Though See's admitted to a printing error, U.S. District Judge Edward Chen in San Francisco said the lawsuit by New Jersey resident Avi Weiss did not belong in federal court because he did not show damages exceeding the required $5 million minimum.
Chen issued his decision on Thursday. Lawyers for Weiss did not immediately respond to requests for comment on Friday. Neil Popovic, a lawyer for See's, declined to comment.
In his February 2016 complaint, Weiss said he had bought See's Classic Red Heart Assorted Chocolates in its shop in Los Angeles, believing they were kosher. A shelf card had been printed with the "KSA" symbol of Kosher Supervision of America, which is often used to designate food as kosher.
Weiss sued on behalf of "thousands" of shoppers who overpaid for or would not have bought the See's candies if they knew they were not kosher. He accused See's of violating California consumer protection and false advertising laws.

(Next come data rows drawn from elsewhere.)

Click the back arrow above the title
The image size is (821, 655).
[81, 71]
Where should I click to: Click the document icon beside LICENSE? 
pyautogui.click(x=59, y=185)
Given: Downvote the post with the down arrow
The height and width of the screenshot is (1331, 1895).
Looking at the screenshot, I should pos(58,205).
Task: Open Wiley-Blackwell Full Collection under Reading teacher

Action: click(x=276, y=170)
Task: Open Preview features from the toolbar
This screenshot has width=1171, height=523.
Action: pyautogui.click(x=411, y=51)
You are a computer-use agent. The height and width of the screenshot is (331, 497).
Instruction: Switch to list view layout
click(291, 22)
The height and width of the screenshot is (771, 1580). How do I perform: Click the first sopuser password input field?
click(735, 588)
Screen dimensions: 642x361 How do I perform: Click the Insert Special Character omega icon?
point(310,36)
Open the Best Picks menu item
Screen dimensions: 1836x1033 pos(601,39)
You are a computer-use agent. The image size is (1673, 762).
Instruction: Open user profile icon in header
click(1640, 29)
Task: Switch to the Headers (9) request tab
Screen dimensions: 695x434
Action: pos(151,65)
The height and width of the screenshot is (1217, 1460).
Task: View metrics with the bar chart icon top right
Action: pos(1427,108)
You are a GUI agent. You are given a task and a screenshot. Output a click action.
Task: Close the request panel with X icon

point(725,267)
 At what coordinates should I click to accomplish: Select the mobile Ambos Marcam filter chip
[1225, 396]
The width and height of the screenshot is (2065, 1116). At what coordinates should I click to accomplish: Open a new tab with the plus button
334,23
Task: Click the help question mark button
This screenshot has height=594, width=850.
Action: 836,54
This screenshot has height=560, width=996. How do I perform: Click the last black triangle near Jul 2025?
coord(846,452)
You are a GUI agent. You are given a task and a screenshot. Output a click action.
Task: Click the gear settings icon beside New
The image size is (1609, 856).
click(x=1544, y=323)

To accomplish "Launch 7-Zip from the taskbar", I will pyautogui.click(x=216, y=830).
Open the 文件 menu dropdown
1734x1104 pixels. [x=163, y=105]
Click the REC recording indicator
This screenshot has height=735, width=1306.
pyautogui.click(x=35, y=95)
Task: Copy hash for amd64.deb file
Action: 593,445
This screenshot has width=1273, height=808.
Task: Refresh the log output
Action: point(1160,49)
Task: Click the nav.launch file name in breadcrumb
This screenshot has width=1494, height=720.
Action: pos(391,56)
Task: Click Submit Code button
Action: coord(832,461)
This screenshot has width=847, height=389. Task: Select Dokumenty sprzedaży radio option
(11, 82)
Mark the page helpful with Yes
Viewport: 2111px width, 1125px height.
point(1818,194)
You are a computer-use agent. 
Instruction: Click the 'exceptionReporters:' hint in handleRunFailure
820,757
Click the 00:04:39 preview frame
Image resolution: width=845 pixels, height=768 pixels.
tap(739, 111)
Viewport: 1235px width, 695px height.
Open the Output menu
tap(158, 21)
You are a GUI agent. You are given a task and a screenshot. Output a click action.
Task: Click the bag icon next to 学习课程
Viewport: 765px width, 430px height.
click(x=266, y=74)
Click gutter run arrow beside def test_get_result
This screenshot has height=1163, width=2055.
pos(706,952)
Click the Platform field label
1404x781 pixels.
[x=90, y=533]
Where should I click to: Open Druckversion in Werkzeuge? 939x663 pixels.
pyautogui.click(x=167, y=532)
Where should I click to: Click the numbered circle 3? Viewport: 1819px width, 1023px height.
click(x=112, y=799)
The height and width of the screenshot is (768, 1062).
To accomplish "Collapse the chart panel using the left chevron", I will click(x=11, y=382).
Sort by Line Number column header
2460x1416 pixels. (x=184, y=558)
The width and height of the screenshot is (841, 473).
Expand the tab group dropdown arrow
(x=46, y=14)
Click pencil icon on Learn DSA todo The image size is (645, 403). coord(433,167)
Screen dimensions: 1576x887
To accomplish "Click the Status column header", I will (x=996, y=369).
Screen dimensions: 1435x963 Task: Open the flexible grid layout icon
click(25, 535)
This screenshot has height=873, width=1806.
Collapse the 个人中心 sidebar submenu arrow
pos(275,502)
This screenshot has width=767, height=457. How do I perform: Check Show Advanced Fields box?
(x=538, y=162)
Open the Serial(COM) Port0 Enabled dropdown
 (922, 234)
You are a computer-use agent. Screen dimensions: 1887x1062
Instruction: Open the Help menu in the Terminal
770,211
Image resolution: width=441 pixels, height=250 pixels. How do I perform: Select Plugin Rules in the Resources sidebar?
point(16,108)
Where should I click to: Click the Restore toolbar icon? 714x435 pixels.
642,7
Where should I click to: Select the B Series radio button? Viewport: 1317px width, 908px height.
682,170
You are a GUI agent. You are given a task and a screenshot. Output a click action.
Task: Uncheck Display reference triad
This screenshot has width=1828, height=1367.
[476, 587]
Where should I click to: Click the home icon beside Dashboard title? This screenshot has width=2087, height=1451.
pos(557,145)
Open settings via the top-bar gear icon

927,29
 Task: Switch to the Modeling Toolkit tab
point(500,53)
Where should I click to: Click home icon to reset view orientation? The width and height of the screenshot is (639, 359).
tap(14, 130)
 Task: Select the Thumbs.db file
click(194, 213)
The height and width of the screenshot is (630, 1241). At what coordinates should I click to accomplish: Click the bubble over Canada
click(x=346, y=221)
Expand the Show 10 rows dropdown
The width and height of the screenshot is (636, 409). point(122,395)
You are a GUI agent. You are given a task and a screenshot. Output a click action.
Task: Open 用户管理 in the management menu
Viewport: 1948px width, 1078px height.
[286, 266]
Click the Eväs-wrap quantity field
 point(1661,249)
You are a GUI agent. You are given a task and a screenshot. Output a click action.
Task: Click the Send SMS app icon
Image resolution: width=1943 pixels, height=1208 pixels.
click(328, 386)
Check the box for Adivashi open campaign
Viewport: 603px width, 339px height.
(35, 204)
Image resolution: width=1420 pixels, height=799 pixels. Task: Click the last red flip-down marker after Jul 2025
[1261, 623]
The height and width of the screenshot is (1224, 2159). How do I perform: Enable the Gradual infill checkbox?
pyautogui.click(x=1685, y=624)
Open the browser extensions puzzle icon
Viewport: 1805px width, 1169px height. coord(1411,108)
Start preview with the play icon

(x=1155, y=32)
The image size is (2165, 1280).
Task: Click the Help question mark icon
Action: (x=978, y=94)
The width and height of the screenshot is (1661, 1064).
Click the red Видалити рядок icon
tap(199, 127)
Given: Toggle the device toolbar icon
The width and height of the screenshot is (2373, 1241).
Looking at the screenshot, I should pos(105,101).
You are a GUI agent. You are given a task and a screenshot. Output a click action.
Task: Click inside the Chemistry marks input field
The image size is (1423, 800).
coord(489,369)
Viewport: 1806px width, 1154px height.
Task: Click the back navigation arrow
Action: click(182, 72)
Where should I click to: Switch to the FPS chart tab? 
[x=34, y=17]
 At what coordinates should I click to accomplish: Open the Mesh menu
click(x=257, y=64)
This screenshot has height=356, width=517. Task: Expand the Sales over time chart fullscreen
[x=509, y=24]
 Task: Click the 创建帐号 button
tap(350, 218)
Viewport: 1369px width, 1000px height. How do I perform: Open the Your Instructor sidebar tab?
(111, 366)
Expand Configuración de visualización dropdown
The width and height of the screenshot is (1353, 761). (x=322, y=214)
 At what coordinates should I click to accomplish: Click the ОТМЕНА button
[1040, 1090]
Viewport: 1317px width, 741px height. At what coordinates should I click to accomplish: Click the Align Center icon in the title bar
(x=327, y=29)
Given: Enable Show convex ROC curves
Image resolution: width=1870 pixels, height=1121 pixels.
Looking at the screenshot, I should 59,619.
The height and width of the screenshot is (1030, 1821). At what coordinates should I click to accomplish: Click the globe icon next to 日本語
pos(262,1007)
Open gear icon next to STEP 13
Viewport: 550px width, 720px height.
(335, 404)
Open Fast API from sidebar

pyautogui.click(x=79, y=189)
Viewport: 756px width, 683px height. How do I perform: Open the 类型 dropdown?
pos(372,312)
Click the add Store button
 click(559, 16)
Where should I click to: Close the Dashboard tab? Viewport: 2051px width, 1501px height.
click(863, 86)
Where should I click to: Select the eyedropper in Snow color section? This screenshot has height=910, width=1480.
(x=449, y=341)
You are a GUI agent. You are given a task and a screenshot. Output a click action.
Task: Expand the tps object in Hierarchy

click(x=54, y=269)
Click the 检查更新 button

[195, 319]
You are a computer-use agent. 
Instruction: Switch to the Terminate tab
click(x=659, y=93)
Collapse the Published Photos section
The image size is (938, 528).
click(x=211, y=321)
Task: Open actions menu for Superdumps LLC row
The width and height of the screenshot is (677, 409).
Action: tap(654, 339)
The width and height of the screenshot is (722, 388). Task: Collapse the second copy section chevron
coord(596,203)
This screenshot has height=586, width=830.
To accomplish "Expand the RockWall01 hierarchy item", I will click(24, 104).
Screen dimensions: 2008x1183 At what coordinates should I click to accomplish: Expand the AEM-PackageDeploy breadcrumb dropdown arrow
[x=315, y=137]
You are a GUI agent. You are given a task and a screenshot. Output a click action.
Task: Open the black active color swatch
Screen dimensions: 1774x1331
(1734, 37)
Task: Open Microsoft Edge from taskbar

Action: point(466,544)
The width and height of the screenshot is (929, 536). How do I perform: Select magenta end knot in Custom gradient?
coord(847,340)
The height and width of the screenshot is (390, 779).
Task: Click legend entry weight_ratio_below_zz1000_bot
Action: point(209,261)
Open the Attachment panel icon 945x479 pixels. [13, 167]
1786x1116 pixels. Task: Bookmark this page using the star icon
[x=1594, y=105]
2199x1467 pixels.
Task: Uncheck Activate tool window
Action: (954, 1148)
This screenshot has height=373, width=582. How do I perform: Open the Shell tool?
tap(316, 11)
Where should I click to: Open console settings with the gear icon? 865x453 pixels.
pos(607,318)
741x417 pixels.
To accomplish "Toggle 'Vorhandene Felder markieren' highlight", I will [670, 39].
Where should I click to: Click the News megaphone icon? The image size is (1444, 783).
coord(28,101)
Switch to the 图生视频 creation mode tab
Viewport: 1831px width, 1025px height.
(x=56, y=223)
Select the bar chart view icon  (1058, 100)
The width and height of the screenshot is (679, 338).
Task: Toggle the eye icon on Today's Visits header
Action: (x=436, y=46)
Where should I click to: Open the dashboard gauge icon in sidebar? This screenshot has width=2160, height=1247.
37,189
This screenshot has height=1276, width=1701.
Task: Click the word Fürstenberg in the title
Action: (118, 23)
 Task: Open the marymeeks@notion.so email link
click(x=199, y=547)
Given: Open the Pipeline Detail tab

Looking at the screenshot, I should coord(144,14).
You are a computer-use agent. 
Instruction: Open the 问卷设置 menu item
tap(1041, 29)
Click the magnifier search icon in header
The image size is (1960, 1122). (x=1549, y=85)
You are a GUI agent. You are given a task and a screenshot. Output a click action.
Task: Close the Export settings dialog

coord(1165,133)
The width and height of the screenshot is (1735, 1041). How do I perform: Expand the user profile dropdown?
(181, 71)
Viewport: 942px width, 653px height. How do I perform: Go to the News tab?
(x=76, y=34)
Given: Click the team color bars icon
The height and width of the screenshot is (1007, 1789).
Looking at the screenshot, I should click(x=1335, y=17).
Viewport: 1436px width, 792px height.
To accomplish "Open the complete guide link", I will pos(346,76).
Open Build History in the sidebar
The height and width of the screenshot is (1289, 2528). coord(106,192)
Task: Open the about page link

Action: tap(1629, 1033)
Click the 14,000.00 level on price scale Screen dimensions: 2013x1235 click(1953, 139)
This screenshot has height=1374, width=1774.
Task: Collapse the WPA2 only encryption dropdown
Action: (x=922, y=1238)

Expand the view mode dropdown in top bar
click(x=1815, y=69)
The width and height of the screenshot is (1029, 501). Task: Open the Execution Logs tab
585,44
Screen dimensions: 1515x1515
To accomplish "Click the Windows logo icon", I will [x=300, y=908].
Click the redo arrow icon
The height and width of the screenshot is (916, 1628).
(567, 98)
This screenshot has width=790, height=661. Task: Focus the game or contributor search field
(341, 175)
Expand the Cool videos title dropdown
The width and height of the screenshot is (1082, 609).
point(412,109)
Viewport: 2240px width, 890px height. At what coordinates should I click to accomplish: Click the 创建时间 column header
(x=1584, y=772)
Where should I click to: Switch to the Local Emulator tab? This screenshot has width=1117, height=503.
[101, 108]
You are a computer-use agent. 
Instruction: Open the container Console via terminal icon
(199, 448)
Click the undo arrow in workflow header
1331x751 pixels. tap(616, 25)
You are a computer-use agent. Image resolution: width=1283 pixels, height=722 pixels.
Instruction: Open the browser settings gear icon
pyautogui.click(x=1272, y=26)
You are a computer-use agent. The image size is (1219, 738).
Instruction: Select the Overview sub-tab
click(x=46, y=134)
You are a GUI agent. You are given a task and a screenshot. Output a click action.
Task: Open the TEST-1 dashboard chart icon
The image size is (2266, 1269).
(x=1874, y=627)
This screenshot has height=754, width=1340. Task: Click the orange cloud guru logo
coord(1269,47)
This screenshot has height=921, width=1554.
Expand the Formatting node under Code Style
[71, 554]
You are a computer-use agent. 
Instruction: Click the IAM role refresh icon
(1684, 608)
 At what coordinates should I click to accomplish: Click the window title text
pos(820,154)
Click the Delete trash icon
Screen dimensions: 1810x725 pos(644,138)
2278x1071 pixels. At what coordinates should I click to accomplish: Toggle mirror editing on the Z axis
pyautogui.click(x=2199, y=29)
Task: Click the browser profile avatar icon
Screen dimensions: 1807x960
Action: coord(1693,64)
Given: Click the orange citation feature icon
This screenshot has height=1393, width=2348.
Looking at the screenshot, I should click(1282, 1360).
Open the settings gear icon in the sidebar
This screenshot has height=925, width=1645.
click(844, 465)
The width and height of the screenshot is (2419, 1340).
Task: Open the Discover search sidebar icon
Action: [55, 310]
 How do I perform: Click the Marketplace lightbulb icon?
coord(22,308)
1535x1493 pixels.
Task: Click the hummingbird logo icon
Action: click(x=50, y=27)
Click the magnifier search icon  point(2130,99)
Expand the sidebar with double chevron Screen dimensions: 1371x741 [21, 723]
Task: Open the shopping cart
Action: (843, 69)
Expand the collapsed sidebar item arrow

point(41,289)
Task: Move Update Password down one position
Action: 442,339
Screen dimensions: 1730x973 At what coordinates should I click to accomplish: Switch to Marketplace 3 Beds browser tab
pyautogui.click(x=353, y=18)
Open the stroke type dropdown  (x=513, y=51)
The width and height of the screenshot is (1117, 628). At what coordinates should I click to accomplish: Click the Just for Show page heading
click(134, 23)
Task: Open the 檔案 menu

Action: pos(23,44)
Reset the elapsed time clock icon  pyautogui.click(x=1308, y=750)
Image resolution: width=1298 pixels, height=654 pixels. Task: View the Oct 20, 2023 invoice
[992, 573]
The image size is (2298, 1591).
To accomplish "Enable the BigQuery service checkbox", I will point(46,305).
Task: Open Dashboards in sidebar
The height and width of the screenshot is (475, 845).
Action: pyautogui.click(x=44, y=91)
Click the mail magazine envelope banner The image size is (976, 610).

The judge said that even if See's sold plenty of kosher candy, only mislabeled products were relevant to determining whether he had jurisdiction, and the evidence suggested that only an "extremely small" percentage was mislabeled.
Chen also noted that See's had disclosed the results of an internal review into whether it had broader mislabeling problems, but Weiss did not fully investigate whether such problems could get him over the $5 million threshold.
In light of that failure, Chen dismissed the lawsuit with prejudice, meaning it cannot be brought again.
See's is based in South San Francisco, California. It has apologized for the printing error, and offered refunds.